She's still spluttering about the money thing, though. "I can't believe you'd even suggest that I would ever steal from my—"

"Shut up," Dean says, pressing his knife against her lips. He likes this one. She argues and babbles in protest, still convinced there's a way for her to get out of here. Most souls are a lot more resigned. "Trust me, we know everything you've ever done. And before you tell me, you're angry, of course you are. Why do you think you're here?" Chuckling, Dean puts pressure on his knife and watches as it slides into her lip. Claudia whimpers. He loves the ones who come from painless, comfortable lives—they make the prettiest noises. "Tell me," he whispers into her ear, "why?"

"I don't know!" she snaps at him. "I don't deserve to be here; I lived a good life!"

Dean backs off, reaches for her sheet, and holds it right in front of her. "I'll tell you, then," he offers diplomatically. "You have about fifteen different anger issues starting with racism and ending with paying an assassin to murder a man who stole from you. They're not psychotic problems, is the thing, so you can't get a free pass to heaven. Plus there's your son, and the stealing—really, you shoulda been some kind of mafia lord. The contacts and the charisma are all here, but you're too lazy to get into all of that work."

Claudia is silent, her wet mouth opening and closing compulsively. Dean tilts his head, waiting for a reaction.

"You got anything to say for yourself, gorgeous?"

That seems to snap her out of it. "I demand you to let me out of here!"

Dean contemplates that. "I could saw your feet off and release your bindings. Then you could run and I could chase you. It'd be just like I was back on Earth, hunting down sons of bitches like you and ganking them." He brushes off the unease that spreads through his stomach at the thought of his life on Earth being similar to the one he has down here.

Claudia snarls. "Eat me, you freak."

Throwing his head back and laughing, Dean says, "Filthy mouth. Sweetheart, you're gonna wish you never said that." He drops his knife on the cart carelessly and pushes his shirtsleeves up. "You probably won't taste as nice as an outright murderer," he murmurs, trailing his fingers through the blood staining her lips and licking it delicately from his fingertips. "The more despicable you are in life, the better you taste after death, I've noticed. You'll be alright, I think."

Realization dawns on her face, widening her eyes and drawing her brow together. A perturbed feeling stabs into Dean's throat as it reminds him of Sam—his Sam, not the younger lookalike he tore into yesterday and now even that memory is turning his stomach. He pushes it down as Claudia screams for mercy, to take it back, anything, but this is Dean's time to prove himself to Alastair. It's time to show he can do this without being watched like a child.

Dean leans down to breathe on her neck hotly. She squeals beautifully, and Dean rewards her with teeth scraping down the firm column of her throat. "You ready, baby?" he asks.

She cries out again. Dean forces his mouth into a smile to wash away the unhappy lump settling in the pit of his throat and bites down before he can contemplate it any longer.

At the first flood of blood into his mouth, thick, coppery, and sweet, the switch flips and everything is gone from Dean's mind except the frenzy of desire for power, for flesh.

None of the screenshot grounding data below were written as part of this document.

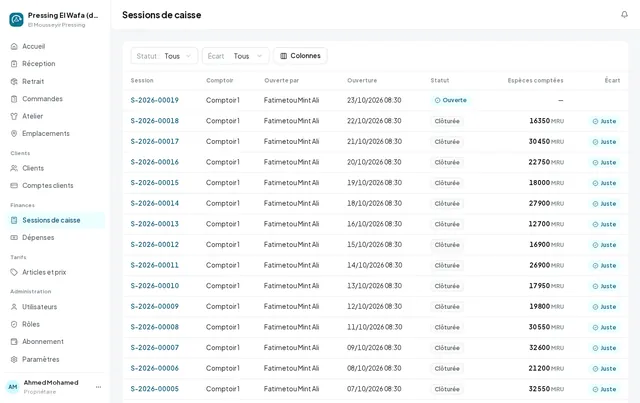Click the Paramètres gear icon
Screen dimensions: 640x403
(14, 359)
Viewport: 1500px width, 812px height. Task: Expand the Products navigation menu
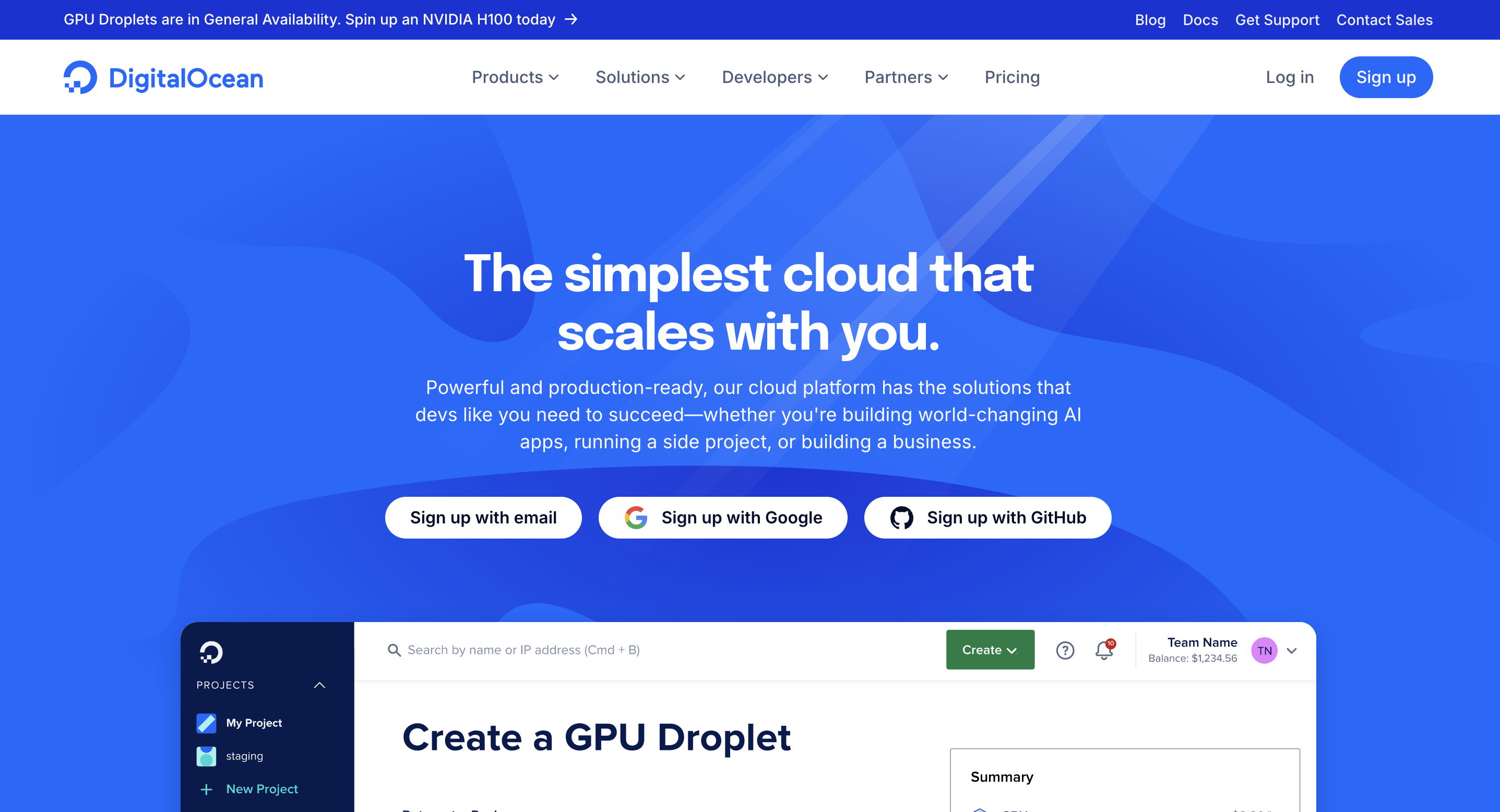[x=514, y=77]
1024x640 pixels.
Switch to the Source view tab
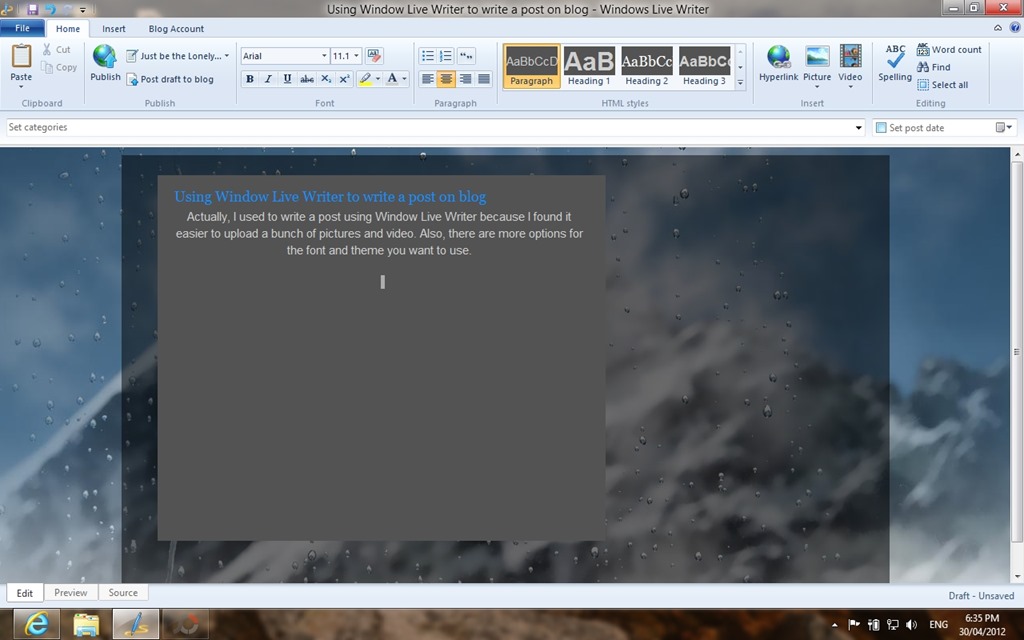[123, 592]
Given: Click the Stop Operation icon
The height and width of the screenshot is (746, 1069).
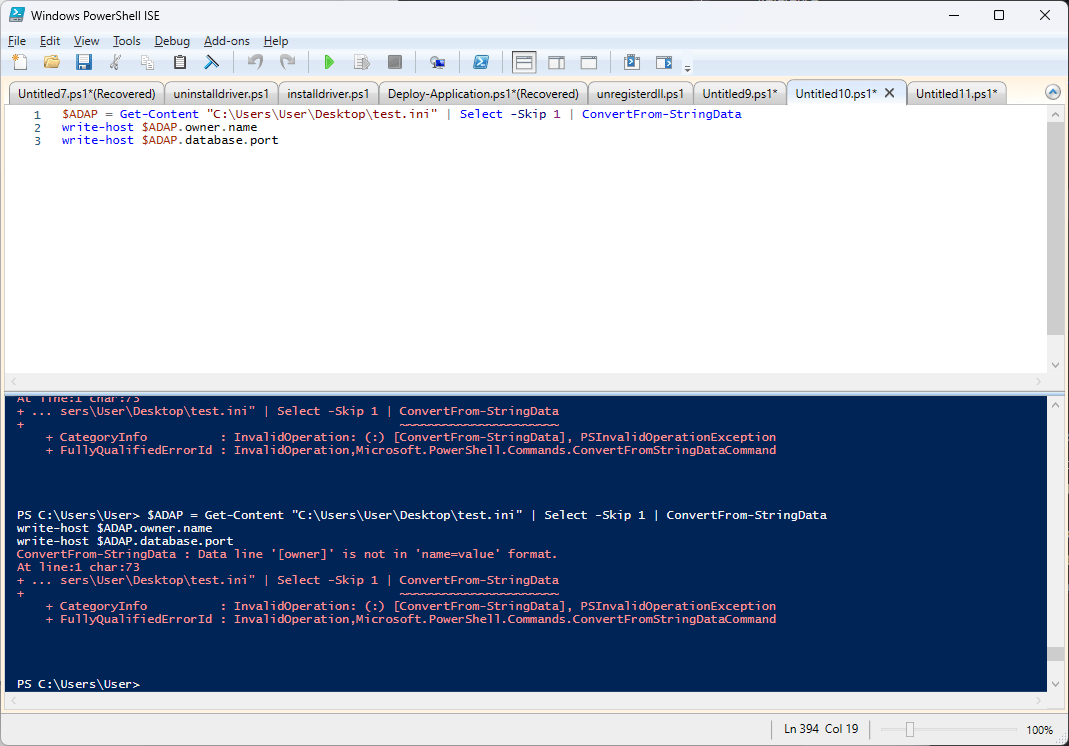Looking at the screenshot, I should click(394, 62).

He's mindless, the taste of blood settling in nicely against the hole in his soul, stitching him up temporarily, and Dean growls as he bites down harder. The first taste of flesh is sweet, the blood still pounding against his tongue and the meat warm and alive—

Then Dean wakes up.


Balthazar's capture weighs heavily on Castiel almost constantly. He always used to talk to Castiel when they were on separate missions, and whenever they were assigned to work together, Balthazar would never stop talking. Uriel is amusing because he thinks about his jokes before he tells them—Balthazar just says whatever comes to mind the instant it pops into his head.

In two thousand years stationed on Earth with no more company or purpose than the rest of their garrison, Castiel and the others are more than used to Balthazar's near constant voice in the backs of their heads. But now...now it's just silence.

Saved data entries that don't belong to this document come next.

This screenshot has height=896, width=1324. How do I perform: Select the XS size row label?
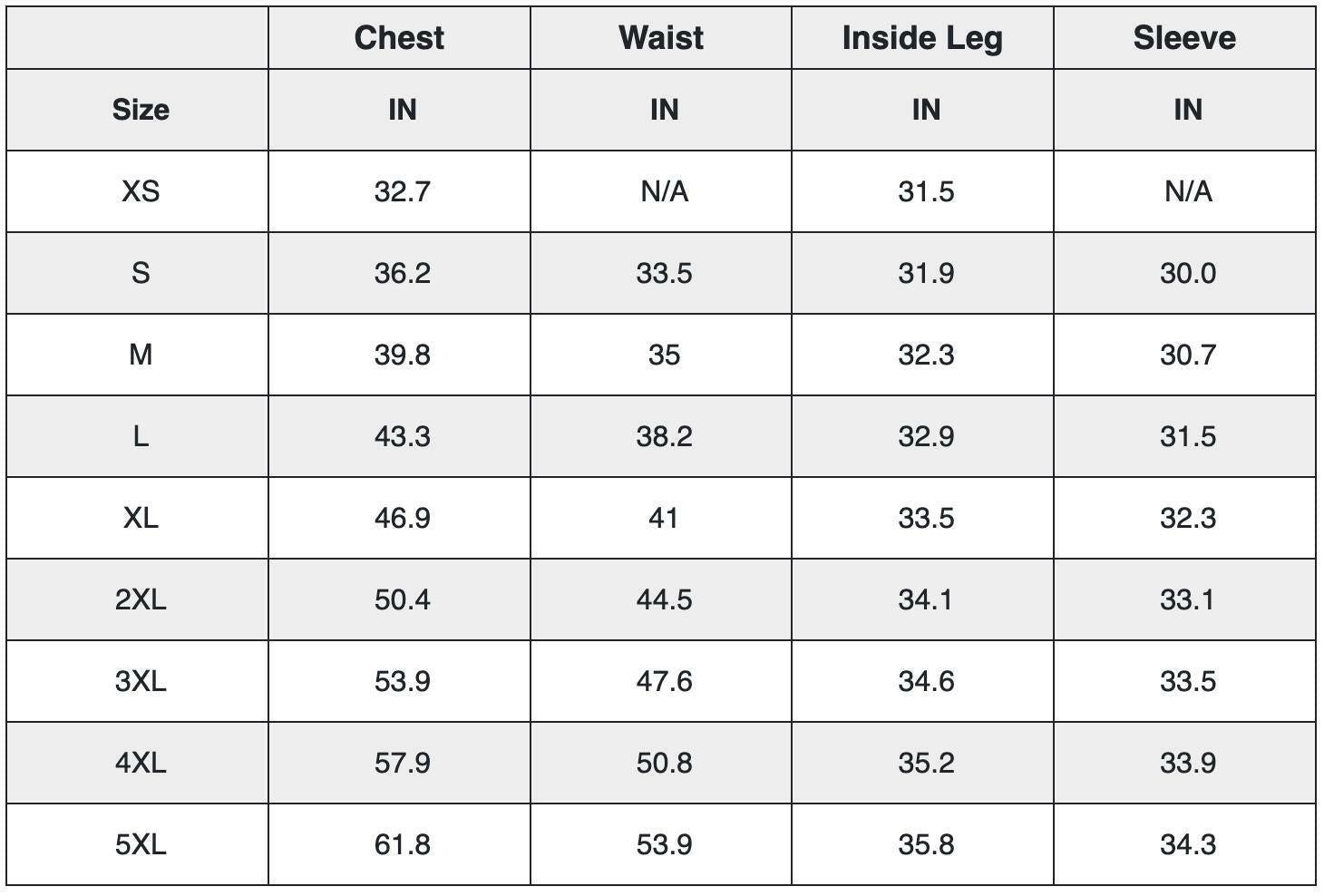click(141, 191)
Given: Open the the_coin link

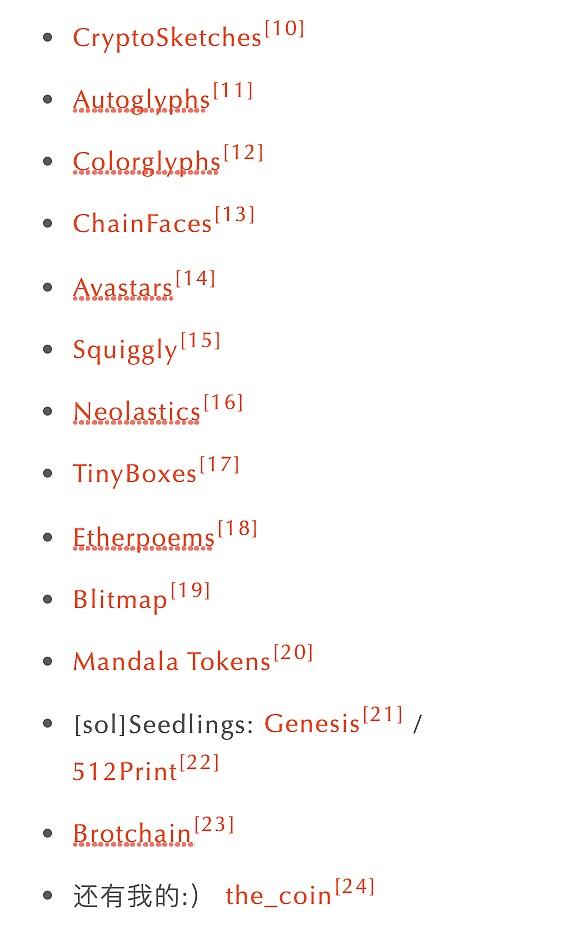Looking at the screenshot, I should pos(278,895).
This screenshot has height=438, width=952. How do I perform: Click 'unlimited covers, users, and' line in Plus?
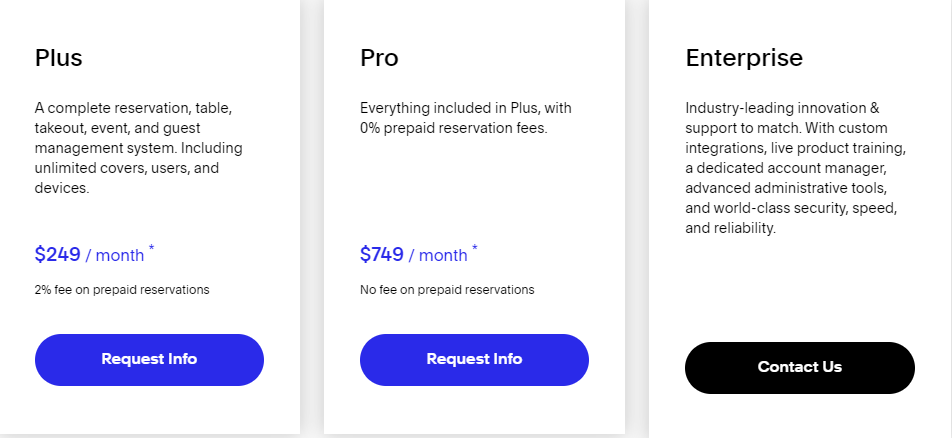pos(127,168)
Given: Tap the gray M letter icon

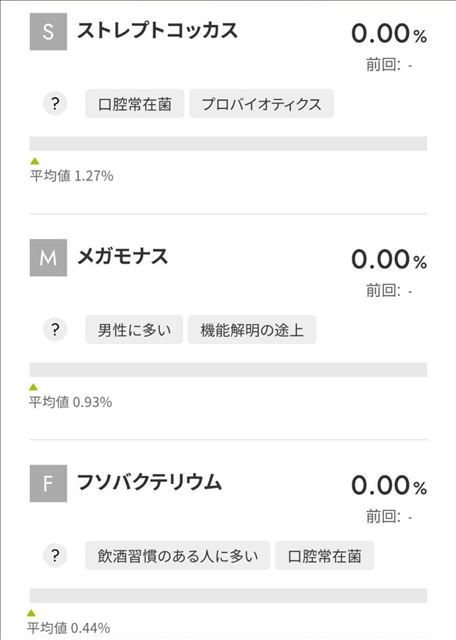Looking at the screenshot, I should point(48,258).
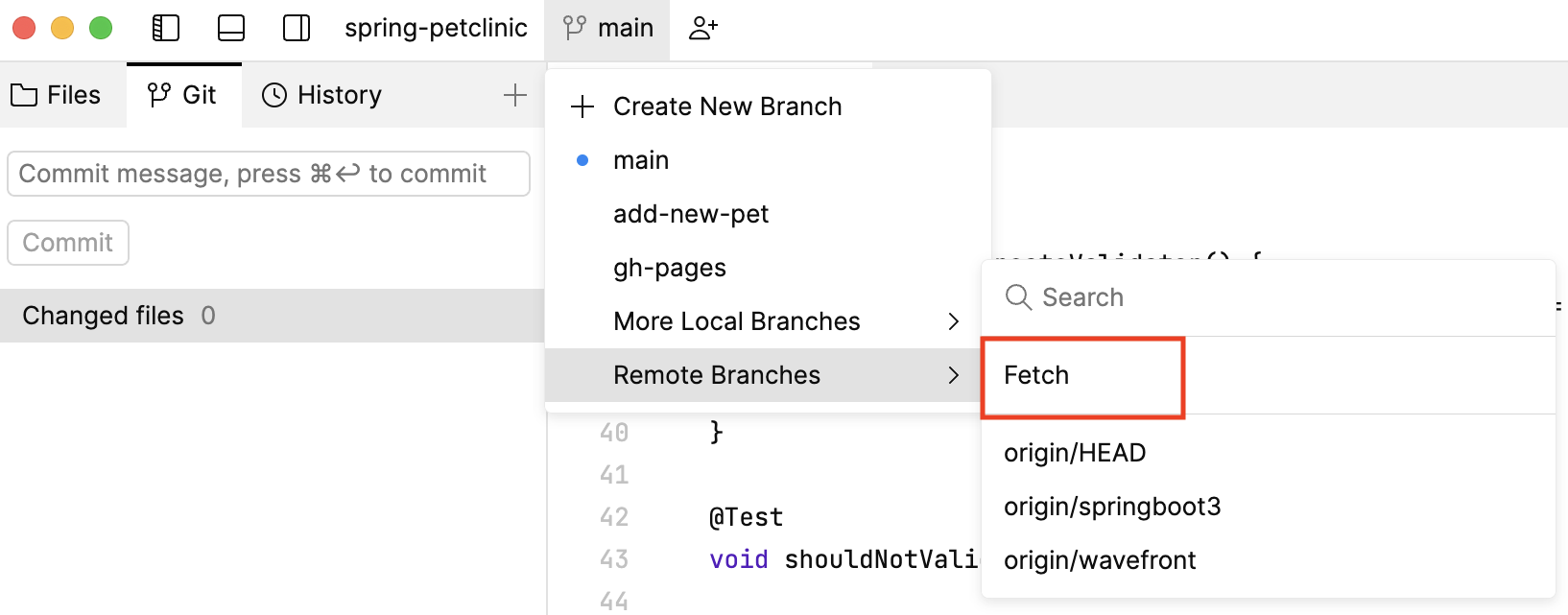Click the plus icon to add a panel
This screenshot has height=615, width=1568.
515,94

Castiel, I can feel your sadness from Heaven, Inias says.

Closing his eyes, Castiel tells him, I'm sorry. I will attempt to be silent.

Don't worry, brother. I miss him as well.

It's strange without him here, isn't it? Castiel asks, though he full well knows the answer to that. He's not talking, and I keep attempting to reach out to him.

Me, too, Inias admits, his sorrow curling around the words and touching Castiel's grace gently. We have no mission now, and usually I would talk to him while we waited. Hester won't speak to me yet—I don't believe she's talking to anyone. She's angry that she was so close and still unable to save him.

That's an emotion Castiel understands, and he shows Inias that without hesitation.

I feel guilty I wasn't there to help protect him, Inias admits after a pause. I shouldn't have flown away like a coward.

No, Inias, Castiel says loudly. Regardless of what happened, you wouldn't have been there. At least this way you made it out of Hell. Balthazar can't say the same.

Inias hesitates. Uriel told me Balthazar promised you he would climb back out of Hell.

Castiel shows him just how absurd he thinks that is, but Inias presses for more, saying, You don't think there's a chance? They're only demons.

You didn't see the chains they bound him with, Inias, Castiel tells him. If Balthazar had seen what they are inscribed with, I don't think he would have made that promise.

Inias says nothing, just lets his grief flow freely over his connection with Castiel. It's comforting to share his sadness like this, Castiel thinks as he meets Inias halfway. Angels are tactile with each other in this way, sharing unhappiness and triumph with each other when they feel it. In the aftermath of so many angels' deaths, Castiel knows there must be many angels doing the same thing now.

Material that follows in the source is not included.